**PROBLEM TO WORK ON**
Below are lines of data; restate word for word those running from the line containing "Marques (706, 174)" to the line containing "[contact] (6, 2279)", inclusive, and no others.

==================================================

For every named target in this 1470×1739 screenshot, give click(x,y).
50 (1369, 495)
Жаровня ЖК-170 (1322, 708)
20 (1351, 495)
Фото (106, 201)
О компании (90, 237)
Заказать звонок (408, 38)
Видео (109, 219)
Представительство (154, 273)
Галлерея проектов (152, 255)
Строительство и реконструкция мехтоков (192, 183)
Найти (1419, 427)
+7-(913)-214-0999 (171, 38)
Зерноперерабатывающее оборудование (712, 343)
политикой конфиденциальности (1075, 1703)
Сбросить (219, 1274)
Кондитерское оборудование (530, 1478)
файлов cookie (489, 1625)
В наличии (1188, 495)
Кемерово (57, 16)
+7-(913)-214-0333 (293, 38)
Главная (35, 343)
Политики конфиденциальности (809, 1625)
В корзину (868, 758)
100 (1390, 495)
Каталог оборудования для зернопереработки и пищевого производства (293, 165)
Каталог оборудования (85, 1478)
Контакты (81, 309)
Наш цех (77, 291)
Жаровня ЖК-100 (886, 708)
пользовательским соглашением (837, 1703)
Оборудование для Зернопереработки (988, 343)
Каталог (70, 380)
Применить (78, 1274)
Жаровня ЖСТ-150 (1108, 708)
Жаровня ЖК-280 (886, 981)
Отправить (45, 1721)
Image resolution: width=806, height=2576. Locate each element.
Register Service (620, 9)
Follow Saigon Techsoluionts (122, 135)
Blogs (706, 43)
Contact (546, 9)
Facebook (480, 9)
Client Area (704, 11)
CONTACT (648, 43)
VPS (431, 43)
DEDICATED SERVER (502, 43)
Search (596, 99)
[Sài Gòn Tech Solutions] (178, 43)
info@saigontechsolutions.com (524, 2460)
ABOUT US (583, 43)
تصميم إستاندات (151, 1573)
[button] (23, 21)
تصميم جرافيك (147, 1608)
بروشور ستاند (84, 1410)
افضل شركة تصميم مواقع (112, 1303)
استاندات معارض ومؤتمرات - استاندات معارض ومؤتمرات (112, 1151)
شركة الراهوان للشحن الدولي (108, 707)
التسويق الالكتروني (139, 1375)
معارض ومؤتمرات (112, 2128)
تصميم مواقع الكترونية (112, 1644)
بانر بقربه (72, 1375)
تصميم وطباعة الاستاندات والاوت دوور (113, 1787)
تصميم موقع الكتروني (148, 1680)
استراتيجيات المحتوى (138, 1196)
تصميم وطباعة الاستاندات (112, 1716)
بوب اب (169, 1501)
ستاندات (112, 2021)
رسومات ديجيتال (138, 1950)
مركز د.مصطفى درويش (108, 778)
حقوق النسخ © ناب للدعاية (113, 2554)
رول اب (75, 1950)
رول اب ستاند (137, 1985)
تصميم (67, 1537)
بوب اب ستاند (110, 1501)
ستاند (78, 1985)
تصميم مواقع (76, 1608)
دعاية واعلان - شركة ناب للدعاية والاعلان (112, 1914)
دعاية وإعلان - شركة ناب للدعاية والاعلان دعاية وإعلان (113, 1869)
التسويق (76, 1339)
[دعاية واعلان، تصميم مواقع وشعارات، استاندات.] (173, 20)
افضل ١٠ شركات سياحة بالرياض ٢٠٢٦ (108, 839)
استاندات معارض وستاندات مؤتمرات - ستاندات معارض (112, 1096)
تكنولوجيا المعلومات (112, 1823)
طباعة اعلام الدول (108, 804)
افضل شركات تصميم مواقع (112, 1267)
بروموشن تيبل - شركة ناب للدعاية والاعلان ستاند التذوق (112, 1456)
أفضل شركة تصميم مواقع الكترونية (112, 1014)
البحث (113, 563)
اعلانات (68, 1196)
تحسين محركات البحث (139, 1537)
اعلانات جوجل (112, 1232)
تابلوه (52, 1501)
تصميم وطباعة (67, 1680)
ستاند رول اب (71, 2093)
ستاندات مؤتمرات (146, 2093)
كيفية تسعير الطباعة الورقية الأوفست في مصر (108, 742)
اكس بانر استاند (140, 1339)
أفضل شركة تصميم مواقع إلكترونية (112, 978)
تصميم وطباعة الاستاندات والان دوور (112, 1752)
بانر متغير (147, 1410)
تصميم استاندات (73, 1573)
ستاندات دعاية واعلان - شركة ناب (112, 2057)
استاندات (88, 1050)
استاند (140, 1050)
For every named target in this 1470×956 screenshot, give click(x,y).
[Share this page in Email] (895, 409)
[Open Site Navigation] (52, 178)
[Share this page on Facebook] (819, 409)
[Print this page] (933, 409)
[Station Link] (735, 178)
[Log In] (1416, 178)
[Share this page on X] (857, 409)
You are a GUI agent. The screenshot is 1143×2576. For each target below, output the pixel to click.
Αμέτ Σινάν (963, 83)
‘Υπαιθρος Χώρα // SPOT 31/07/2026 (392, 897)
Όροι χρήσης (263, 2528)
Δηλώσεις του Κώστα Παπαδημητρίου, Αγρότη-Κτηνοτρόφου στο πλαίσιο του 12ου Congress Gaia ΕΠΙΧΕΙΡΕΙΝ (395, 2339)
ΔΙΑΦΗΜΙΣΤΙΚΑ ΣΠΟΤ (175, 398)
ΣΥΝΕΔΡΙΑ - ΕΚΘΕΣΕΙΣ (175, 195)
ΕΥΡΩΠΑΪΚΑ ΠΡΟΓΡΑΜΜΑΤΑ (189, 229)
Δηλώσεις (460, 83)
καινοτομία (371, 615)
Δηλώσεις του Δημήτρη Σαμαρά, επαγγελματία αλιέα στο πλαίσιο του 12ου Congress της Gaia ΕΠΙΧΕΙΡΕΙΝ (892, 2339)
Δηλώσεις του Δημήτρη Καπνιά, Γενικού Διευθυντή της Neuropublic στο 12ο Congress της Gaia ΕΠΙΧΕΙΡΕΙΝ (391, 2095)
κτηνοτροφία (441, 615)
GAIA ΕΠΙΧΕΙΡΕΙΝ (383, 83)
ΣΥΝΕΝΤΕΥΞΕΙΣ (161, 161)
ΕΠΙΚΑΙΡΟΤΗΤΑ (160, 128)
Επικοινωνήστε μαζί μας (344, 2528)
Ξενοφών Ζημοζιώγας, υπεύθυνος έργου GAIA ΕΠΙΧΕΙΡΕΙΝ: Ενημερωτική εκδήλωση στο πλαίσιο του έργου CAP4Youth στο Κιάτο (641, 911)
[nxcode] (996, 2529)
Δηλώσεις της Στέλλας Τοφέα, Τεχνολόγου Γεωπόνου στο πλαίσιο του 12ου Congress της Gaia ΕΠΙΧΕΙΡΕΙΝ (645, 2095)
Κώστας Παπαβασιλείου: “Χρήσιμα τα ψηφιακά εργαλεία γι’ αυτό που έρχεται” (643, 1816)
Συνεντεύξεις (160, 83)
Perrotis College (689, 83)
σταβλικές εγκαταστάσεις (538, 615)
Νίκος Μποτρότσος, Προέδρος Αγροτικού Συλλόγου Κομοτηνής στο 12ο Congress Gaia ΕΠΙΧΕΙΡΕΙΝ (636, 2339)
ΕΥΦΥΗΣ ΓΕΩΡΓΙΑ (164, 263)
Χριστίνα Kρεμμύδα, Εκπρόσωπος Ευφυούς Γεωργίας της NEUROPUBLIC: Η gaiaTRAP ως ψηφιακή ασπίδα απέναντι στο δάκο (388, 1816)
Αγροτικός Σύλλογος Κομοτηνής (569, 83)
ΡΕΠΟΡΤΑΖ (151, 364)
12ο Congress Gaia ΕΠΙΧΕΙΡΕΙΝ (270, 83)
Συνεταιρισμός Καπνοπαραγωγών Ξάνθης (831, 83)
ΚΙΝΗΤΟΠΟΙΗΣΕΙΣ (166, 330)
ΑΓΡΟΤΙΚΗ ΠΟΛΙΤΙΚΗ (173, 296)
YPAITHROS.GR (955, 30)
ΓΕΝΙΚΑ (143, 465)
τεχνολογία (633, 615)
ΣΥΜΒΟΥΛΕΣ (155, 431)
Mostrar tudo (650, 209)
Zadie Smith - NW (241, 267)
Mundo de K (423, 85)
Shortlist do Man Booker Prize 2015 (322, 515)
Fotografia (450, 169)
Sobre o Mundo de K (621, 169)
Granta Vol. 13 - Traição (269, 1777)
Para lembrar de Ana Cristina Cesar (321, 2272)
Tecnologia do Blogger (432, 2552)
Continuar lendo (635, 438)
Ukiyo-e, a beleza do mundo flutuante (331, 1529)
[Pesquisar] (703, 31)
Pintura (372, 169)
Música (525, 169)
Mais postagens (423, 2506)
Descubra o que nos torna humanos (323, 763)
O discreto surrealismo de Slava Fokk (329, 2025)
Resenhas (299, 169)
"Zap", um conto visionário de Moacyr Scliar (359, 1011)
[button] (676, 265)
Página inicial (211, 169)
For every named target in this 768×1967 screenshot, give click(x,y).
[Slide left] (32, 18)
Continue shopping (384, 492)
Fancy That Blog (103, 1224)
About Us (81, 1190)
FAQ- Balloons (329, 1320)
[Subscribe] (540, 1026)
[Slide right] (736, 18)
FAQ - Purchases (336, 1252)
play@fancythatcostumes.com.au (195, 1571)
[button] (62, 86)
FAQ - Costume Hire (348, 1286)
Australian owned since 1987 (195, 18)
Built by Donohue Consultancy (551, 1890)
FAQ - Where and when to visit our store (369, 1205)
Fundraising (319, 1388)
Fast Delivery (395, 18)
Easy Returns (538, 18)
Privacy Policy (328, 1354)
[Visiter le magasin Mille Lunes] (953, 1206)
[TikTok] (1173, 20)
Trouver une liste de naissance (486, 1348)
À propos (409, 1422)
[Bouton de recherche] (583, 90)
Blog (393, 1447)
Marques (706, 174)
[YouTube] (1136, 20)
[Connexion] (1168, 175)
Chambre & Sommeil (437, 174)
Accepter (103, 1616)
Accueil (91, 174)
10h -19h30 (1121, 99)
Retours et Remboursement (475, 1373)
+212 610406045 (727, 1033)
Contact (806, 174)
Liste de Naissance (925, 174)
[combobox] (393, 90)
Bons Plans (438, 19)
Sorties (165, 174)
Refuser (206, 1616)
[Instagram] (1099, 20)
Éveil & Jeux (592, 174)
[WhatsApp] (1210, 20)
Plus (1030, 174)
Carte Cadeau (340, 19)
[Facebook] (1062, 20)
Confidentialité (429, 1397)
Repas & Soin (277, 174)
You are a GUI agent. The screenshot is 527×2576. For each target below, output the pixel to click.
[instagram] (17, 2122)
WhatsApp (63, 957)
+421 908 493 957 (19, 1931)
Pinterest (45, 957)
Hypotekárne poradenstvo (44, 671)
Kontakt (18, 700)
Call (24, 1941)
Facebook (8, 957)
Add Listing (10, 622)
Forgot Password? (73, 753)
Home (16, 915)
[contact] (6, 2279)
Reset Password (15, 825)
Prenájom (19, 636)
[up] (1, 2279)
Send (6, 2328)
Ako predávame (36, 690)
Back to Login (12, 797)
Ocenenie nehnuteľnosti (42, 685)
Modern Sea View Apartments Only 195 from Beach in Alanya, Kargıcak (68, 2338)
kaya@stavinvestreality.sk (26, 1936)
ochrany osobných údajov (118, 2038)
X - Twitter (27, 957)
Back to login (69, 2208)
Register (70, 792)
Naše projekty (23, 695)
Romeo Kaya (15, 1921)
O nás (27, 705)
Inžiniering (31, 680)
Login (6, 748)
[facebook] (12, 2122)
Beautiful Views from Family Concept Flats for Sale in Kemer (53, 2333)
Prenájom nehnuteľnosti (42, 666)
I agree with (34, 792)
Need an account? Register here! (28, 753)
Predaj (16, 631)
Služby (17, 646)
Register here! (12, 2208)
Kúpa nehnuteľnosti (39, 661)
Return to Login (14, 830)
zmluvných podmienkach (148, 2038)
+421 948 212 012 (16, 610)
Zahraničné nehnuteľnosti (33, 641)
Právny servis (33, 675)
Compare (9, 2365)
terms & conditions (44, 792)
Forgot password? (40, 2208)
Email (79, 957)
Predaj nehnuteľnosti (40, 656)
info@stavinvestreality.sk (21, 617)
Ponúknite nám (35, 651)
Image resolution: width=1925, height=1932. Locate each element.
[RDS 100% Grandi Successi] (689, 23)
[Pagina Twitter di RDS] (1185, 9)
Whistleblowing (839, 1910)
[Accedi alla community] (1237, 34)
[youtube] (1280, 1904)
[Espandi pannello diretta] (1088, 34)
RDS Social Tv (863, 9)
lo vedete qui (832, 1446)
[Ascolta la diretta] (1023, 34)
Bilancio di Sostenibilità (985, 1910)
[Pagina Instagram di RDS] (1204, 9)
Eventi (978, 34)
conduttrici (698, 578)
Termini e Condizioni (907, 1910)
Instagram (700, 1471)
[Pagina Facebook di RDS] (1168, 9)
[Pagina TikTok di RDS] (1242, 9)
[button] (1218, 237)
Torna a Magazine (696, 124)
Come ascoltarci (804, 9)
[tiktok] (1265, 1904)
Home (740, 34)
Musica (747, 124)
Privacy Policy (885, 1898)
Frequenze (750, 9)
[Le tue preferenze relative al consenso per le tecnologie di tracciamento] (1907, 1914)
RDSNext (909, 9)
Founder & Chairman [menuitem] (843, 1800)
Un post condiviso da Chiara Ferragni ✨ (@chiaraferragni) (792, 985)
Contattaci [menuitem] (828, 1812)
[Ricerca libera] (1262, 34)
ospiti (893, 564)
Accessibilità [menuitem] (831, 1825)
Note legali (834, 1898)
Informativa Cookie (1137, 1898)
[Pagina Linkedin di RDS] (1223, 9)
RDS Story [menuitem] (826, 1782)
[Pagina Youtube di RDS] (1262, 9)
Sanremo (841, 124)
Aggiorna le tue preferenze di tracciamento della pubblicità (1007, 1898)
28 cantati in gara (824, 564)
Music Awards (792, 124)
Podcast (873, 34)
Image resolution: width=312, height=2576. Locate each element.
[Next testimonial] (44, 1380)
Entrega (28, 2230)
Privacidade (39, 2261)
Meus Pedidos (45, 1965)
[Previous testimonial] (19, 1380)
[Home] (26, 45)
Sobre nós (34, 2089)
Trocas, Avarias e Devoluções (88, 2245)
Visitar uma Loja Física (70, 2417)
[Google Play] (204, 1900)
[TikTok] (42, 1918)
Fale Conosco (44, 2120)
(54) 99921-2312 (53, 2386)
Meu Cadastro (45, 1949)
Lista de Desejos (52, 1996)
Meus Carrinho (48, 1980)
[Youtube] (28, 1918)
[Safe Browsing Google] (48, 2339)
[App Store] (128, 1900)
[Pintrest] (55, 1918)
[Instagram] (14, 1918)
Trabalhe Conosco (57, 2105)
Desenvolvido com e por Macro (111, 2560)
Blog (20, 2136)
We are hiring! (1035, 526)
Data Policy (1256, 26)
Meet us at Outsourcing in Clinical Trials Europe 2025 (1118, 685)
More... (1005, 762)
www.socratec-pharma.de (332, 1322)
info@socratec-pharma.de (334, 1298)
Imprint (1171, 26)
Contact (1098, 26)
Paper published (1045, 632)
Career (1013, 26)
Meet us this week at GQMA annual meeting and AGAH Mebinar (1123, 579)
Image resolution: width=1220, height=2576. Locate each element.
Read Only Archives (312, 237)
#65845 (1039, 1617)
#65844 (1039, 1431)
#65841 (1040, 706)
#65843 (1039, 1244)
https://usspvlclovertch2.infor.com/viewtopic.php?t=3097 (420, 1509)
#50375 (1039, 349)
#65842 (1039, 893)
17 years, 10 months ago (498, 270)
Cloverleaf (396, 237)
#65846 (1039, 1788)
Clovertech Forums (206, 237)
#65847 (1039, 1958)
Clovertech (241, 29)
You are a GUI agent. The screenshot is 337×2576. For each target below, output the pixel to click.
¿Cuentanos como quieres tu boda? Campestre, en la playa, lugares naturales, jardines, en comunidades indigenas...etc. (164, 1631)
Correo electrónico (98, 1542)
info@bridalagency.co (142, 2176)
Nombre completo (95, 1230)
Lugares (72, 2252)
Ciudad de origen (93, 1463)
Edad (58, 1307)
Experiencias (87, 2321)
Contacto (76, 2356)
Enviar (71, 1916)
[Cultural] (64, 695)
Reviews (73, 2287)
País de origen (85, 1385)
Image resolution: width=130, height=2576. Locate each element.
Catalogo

==================================================

**TASK SOLUTION**
Marques (706, 174)
[YouTube] (1136, 20)
[Connexion] (1168, 175)
Chambre & Sommeil (437, 174)
Accepter (103, 1616)
Accueil (91, 174)
10h -19h30 (1121, 99)
Retours et Remboursement (475, 1373)
+212 610406045 (727, 1033)
Contact (806, 174)
Liste de Naissance (925, 174)
[combobox] (393, 90)
Bons Plans (438, 19)
Sorties (165, 174)
Refuser (206, 1616)
[Instagram] (1099, 20)
Éveil & Jeux (592, 174)
[WhatsApp] (1210, 20)
Plus (1030, 174)
Carte Cadeau (340, 19)
[Facebook] (1062, 20)
Confidentialité (429, 1397)
Repas & Soin (277, 174)
You are a GUI agent. The screenshot is 527×2576. For each target below, output the pixel to click.
[instagram] (17, 2122)
WhatsApp (63, 957)
+421 908 493 957 (19, 1931)
Pinterest (45, 957)
Hypotekárne poradenstvo (44, 671)
Kontakt (18, 700)
Call (24, 1941)
Facebook (8, 957)
Add Listing (10, 622)
Forgot Password? (73, 753)
Home (16, 915)
[contact] (6, 2279)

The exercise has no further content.